**Available data:**
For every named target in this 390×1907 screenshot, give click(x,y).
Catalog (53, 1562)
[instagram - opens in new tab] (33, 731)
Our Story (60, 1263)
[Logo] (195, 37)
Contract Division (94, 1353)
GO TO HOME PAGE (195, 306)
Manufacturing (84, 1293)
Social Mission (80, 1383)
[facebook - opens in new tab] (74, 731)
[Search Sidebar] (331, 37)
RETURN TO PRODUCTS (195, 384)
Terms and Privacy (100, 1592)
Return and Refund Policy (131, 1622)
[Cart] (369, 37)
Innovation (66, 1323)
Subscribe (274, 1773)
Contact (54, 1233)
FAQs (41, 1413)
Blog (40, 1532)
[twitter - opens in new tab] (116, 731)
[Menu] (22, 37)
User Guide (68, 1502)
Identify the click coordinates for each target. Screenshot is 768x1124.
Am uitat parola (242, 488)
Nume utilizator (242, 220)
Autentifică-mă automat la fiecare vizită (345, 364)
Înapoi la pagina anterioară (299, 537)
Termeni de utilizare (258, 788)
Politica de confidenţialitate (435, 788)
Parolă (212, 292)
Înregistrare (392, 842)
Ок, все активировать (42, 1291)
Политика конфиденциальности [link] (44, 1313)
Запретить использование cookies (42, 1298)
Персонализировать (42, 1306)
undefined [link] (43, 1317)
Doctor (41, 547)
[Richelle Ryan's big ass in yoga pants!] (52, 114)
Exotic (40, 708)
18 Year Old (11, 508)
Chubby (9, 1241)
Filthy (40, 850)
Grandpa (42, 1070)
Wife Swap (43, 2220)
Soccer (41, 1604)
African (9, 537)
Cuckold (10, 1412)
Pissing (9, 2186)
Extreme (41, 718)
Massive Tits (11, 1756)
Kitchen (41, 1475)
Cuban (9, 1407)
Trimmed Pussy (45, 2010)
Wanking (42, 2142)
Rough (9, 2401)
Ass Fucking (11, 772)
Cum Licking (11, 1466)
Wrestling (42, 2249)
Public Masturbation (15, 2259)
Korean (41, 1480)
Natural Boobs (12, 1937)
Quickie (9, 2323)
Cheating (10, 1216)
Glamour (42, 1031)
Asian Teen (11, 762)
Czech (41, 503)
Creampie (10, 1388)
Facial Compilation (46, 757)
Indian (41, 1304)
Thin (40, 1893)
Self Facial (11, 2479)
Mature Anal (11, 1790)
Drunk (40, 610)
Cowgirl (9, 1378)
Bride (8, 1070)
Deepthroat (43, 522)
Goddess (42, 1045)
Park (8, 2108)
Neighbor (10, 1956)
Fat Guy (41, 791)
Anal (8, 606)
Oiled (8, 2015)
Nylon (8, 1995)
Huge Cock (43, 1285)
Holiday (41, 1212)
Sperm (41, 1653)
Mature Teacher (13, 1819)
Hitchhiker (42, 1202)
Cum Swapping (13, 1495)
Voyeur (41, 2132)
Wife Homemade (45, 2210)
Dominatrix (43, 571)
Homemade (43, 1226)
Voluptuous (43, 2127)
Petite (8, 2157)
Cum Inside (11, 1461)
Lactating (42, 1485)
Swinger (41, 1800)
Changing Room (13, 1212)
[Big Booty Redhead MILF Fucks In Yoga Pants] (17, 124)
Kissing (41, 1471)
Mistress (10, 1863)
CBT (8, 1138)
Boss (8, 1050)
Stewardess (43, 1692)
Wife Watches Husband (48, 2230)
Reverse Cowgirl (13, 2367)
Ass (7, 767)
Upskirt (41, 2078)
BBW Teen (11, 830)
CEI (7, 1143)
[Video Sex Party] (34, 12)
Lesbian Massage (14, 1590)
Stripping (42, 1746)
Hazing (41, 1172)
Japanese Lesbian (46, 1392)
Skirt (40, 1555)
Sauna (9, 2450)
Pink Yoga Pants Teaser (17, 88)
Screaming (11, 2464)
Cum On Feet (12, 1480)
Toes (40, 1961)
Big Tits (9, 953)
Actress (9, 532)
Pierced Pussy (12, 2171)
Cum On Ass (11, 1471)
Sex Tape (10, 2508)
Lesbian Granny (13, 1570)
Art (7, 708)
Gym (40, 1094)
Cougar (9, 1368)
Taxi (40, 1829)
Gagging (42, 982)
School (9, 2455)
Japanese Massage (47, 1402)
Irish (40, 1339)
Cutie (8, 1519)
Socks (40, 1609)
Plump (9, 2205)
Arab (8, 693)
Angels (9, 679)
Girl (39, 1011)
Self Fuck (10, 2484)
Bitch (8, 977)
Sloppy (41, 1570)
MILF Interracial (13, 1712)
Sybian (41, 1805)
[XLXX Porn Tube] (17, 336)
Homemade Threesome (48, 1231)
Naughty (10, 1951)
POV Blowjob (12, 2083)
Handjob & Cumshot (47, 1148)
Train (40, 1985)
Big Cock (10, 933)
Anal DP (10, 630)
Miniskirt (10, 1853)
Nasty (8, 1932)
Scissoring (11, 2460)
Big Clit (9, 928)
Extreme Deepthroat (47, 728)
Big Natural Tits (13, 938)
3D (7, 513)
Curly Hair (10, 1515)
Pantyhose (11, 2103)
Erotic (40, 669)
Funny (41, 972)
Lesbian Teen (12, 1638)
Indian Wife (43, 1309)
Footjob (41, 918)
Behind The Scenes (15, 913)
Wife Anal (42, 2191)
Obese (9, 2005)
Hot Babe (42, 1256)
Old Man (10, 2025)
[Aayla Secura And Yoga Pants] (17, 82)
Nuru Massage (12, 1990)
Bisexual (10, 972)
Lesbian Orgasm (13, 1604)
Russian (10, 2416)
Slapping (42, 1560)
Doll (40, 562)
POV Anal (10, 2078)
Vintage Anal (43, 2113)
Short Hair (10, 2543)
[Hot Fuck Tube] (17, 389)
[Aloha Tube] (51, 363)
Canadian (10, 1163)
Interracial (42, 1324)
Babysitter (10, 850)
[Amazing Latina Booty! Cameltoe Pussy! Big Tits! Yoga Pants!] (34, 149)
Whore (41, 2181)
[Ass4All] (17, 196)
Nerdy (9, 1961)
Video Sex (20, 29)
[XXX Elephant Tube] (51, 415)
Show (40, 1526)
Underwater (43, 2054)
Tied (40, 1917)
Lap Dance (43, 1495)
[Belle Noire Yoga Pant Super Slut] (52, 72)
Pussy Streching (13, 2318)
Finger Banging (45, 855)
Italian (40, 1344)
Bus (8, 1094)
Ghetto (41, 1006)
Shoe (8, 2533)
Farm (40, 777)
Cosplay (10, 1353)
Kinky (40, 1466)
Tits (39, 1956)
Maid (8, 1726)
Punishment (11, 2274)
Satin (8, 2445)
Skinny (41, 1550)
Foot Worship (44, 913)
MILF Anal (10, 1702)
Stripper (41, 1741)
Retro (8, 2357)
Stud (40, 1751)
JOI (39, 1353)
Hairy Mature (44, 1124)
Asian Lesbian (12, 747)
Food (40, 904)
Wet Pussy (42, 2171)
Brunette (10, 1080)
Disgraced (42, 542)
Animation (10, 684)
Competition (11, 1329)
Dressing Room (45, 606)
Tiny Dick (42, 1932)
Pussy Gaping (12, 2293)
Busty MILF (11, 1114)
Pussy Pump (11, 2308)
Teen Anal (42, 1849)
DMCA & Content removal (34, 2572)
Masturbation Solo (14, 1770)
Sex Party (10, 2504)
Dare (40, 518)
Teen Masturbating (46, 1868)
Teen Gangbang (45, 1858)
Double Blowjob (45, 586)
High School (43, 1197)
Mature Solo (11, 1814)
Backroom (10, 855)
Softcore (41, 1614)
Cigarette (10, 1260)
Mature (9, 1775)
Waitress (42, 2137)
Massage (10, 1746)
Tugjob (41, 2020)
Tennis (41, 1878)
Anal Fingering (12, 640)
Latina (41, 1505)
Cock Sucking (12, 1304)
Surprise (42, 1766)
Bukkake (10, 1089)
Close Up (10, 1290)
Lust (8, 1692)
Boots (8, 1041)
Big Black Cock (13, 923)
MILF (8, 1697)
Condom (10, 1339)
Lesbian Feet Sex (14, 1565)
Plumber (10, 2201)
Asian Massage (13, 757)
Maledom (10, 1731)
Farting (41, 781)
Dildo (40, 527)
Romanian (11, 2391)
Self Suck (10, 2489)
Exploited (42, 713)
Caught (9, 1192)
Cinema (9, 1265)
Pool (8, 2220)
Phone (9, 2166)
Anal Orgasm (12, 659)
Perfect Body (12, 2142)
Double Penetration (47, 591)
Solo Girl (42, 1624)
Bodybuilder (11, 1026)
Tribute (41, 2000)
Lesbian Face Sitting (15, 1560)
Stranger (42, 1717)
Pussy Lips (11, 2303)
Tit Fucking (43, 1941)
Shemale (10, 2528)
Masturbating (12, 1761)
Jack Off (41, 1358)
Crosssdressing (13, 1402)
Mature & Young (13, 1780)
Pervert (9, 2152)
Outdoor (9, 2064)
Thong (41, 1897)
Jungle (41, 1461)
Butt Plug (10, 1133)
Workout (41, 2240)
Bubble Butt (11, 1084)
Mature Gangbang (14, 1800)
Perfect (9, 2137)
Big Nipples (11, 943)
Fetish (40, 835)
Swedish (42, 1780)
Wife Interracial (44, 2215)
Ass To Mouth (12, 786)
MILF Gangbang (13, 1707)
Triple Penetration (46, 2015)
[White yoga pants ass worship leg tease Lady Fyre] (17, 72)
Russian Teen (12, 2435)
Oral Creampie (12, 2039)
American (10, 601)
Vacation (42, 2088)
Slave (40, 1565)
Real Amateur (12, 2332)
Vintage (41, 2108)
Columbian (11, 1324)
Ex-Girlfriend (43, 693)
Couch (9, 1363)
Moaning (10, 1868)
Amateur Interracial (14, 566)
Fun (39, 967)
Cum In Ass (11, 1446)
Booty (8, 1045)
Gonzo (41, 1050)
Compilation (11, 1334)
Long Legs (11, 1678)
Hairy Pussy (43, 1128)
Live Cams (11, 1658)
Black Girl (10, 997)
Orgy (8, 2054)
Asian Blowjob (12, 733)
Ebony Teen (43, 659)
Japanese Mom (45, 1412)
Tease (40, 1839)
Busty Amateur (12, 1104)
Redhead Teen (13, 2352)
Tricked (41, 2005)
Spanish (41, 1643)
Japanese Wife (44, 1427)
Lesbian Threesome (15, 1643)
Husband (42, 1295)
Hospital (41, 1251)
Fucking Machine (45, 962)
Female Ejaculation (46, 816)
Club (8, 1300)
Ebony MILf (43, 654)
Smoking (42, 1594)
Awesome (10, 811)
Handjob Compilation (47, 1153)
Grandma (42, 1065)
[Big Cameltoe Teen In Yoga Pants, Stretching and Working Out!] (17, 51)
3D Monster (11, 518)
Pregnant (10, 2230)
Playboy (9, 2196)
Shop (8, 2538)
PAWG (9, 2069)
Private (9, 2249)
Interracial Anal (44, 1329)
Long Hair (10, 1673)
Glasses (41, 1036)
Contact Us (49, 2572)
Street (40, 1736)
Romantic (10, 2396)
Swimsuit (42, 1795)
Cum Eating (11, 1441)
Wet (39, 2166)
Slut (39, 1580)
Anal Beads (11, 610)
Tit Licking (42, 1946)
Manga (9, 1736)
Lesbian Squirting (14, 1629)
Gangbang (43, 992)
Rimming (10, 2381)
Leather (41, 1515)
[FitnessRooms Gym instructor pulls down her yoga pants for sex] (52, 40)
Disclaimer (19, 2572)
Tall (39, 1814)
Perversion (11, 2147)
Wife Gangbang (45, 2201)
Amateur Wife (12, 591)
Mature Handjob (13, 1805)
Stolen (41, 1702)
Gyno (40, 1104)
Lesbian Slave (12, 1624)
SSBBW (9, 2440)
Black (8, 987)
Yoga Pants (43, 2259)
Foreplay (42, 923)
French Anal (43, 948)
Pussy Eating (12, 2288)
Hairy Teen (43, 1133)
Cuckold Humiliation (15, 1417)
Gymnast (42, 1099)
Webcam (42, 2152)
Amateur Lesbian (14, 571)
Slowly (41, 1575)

**Work to be completed:**
Starting at the line above that contains "Asian Lesbian (12, 747)", write out each line exactly until the line that contains "Double Blowjob (45, 586)" has been written, and stop there.

**Written response:**
Asian Lesbian (12, 747)
Food (40, 904)
Wet Pussy (42, 2171)
Brunette (10, 1080)
Disgraced (42, 542)
Animation (10, 684)
Competition (11, 1329)
Dressing Room (45, 606)
Tiny Dick (42, 1932)
Pussy Gaping (12, 2293)
Busty MILF (11, 1114)
Pussy Pump (11, 2308)
Teen Anal (42, 1849)
DMCA & Content removal (34, 2572)
Masturbation Solo (14, 1770)
Sex Party (10, 2504)
Dare (40, 518)
Teen Masturbating (46, 1868)
Teen Gangbang (45, 1858)
Double Blowjob (45, 586)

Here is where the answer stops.